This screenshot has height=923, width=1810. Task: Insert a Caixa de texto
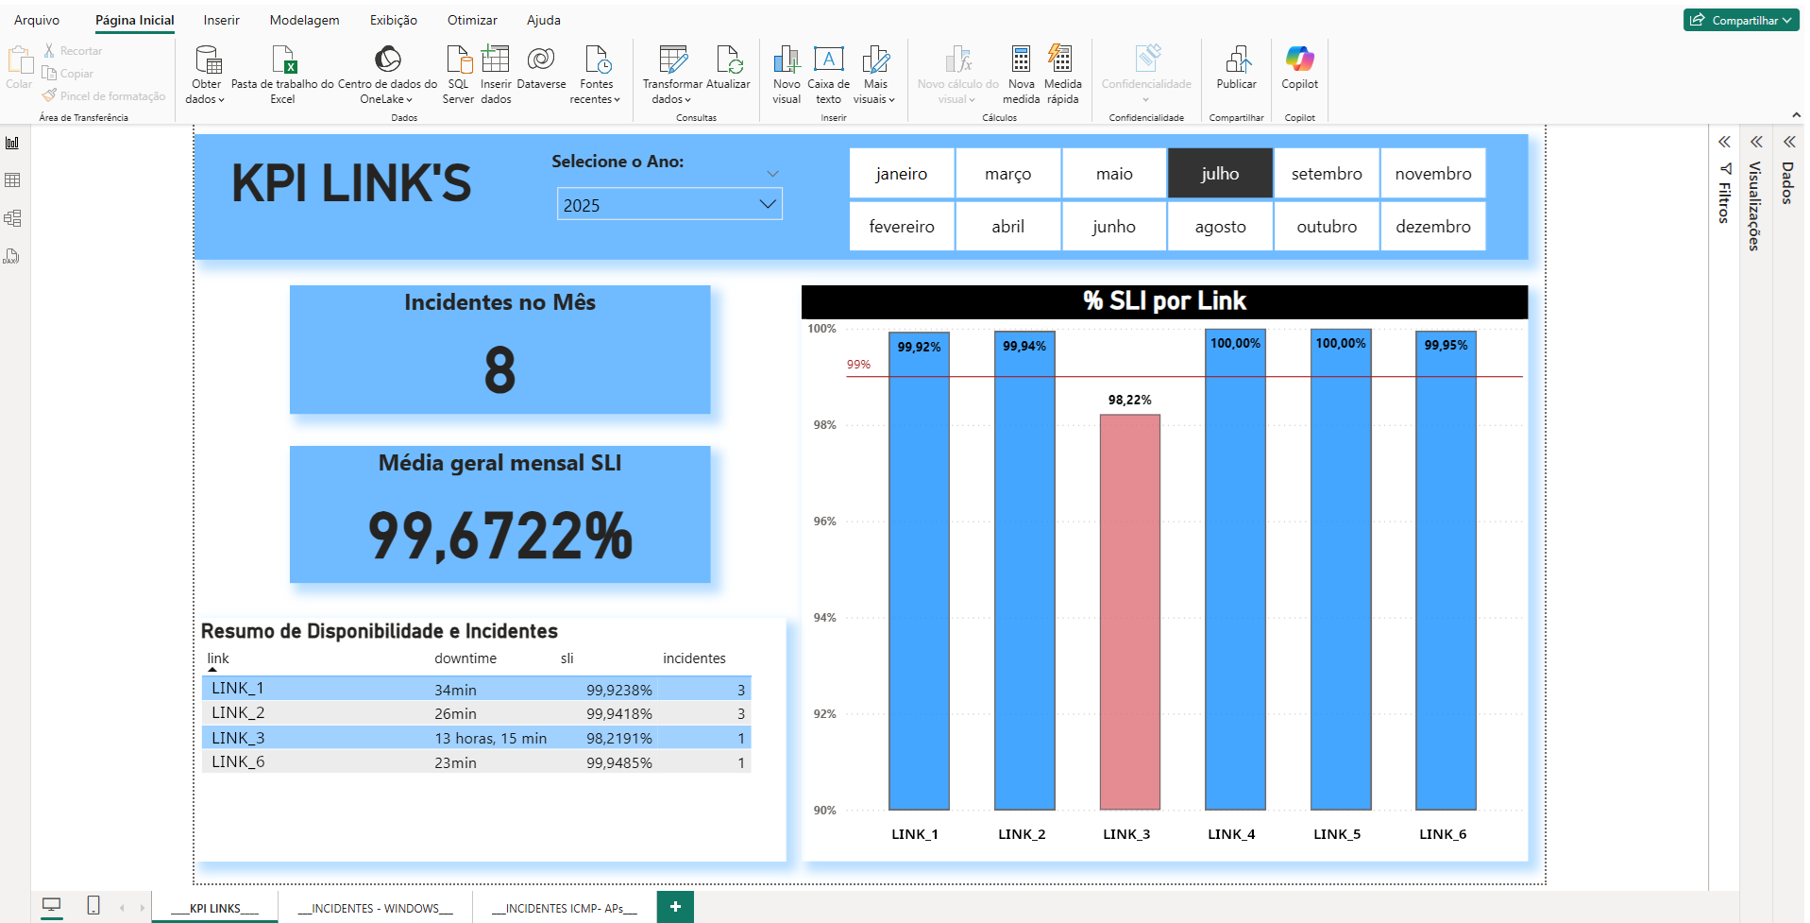[828, 76]
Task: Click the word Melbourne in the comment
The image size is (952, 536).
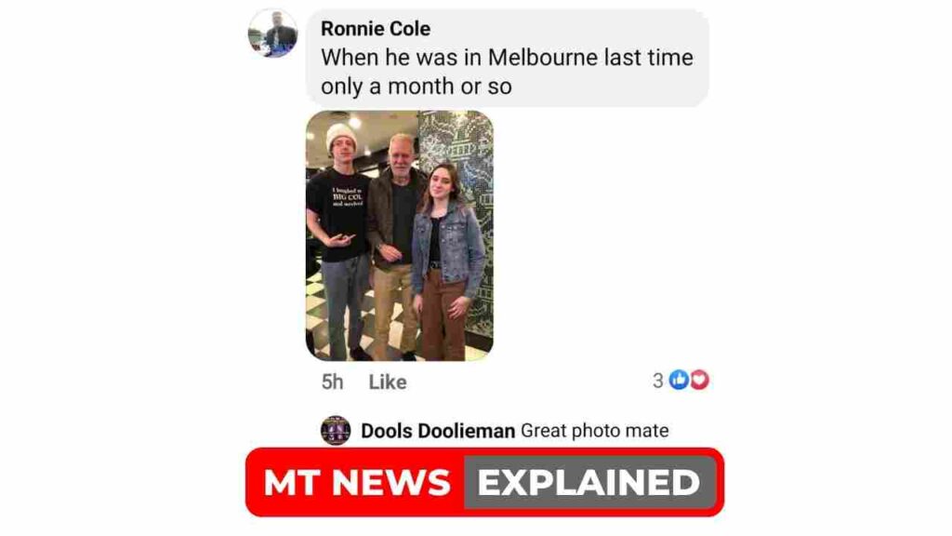Action: (x=543, y=58)
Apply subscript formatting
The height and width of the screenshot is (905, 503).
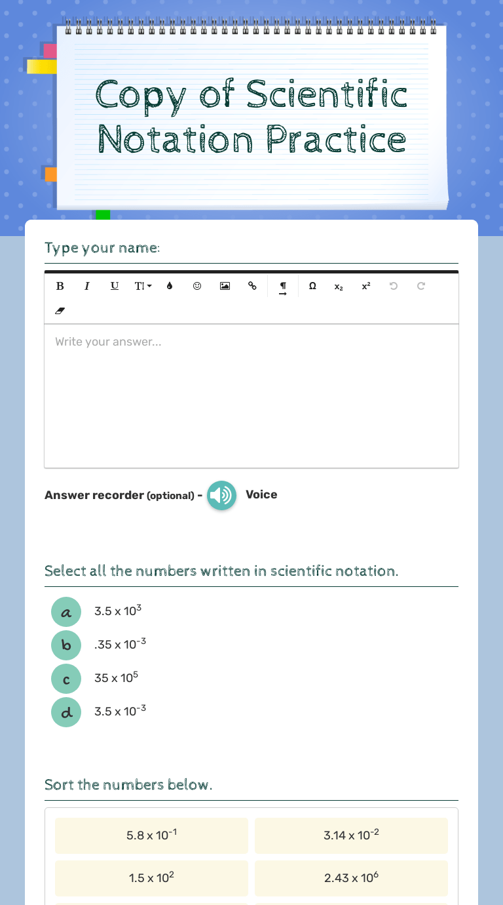tap(339, 286)
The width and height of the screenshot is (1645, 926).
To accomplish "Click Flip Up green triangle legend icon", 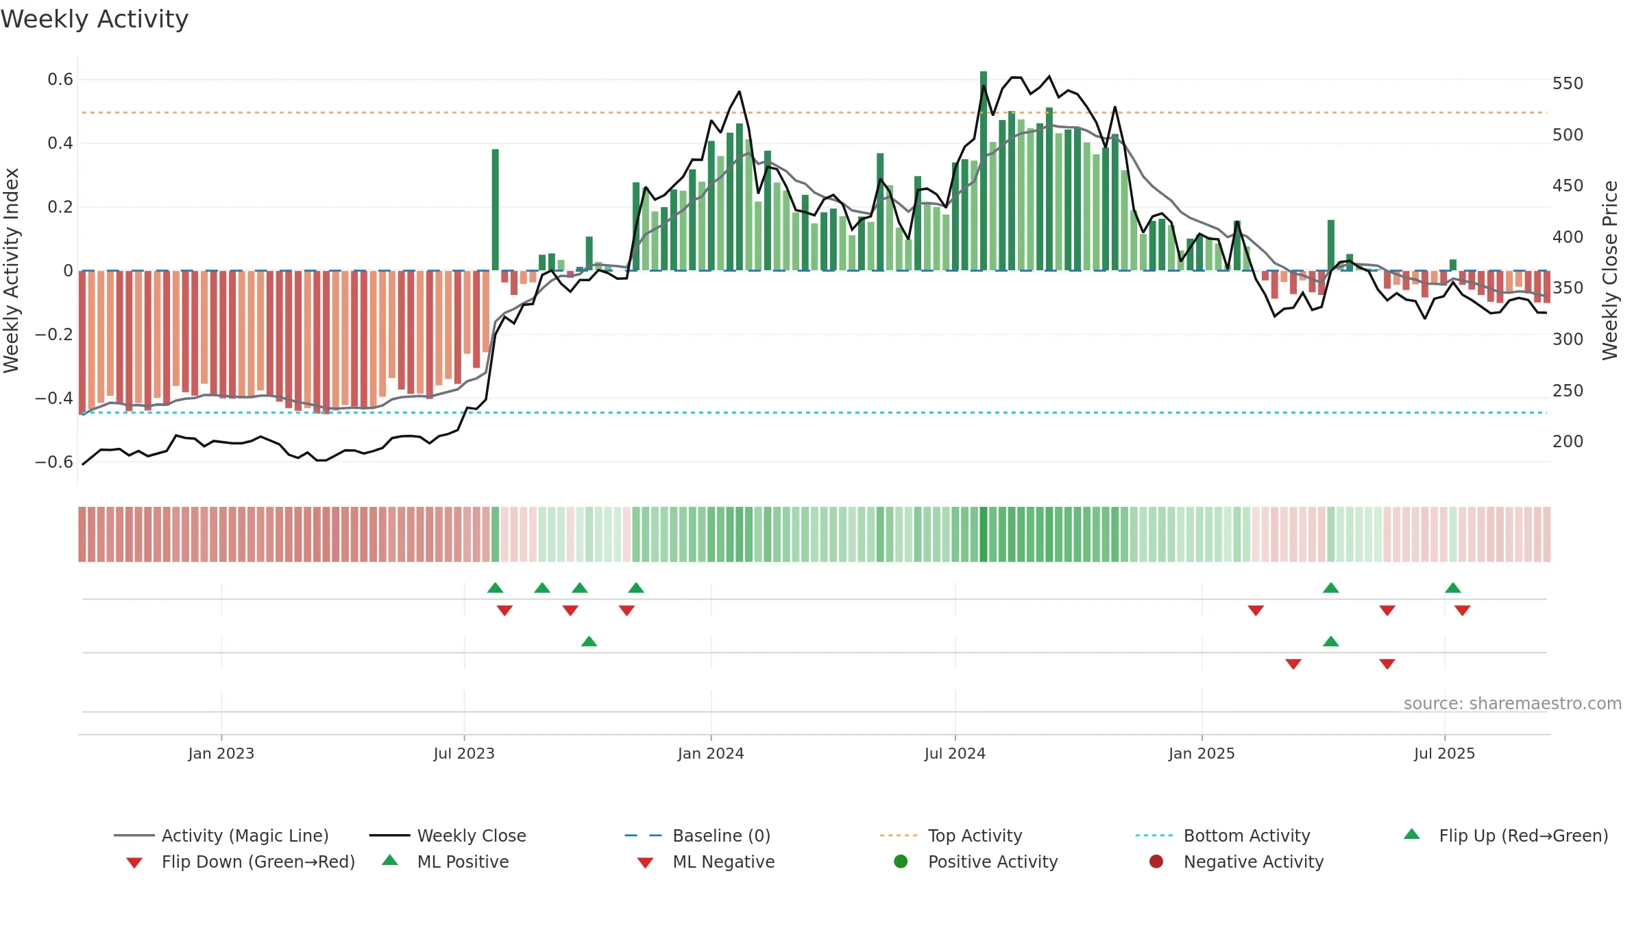I will pyautogui.click(x=1411, y=834).
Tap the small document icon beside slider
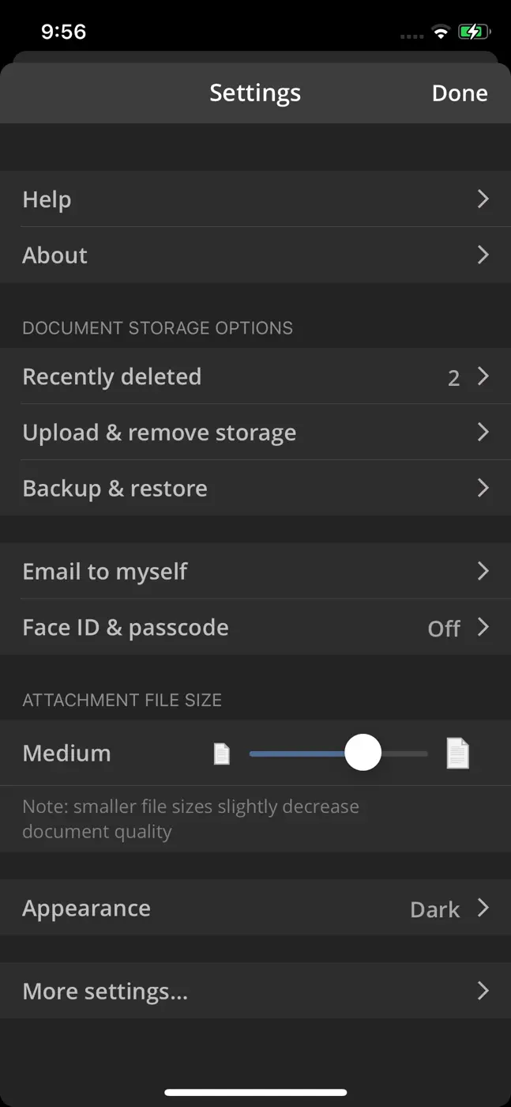The width and height of the screenshot is (511, 1107). click(x=222, y=754)
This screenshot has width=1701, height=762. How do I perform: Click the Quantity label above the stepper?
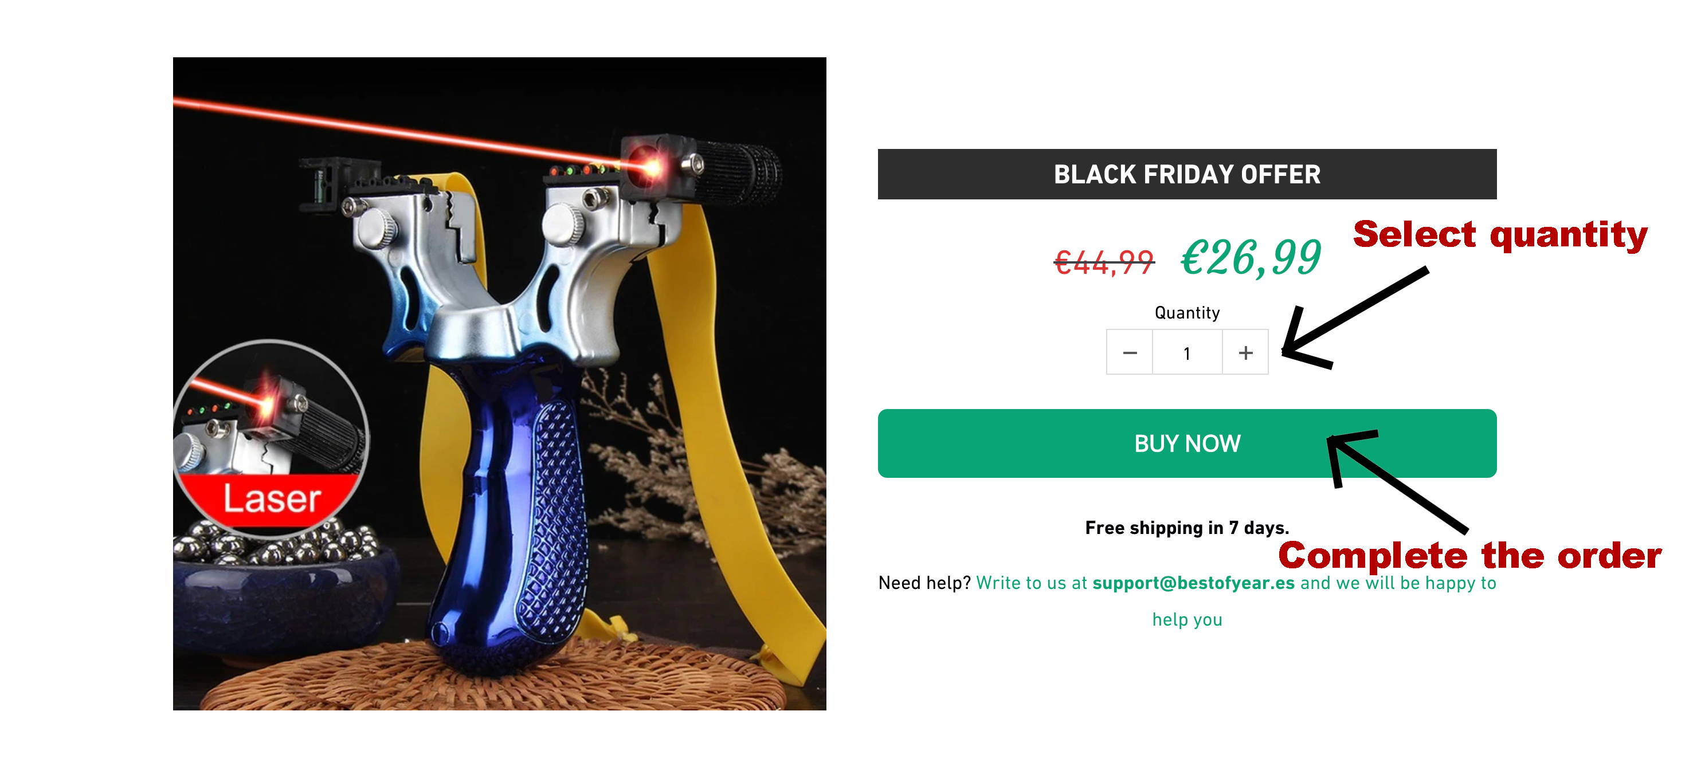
*****
Your objective: Express the items from the beginning through the line containing "tap(339, 286)", inclusive, as a two-column CSV with the headers instruction and response. Each row should hold one item's text and its answer, each in a single quoted field with line breaks replaced by spaces, and the pictures should be omitted.

Complete answer:
instruction,response
"This screenshot has height=923, width=1810. Task: Insert a Caixa de texto","[828, 76]"
"Task: Click the word Melbourne in the comment The image size is (952, 536).","Action: (x=543, y=58)"
"Apply subscript formatting The height and width of the screenshot is (905, 503).","tap(339, 286)"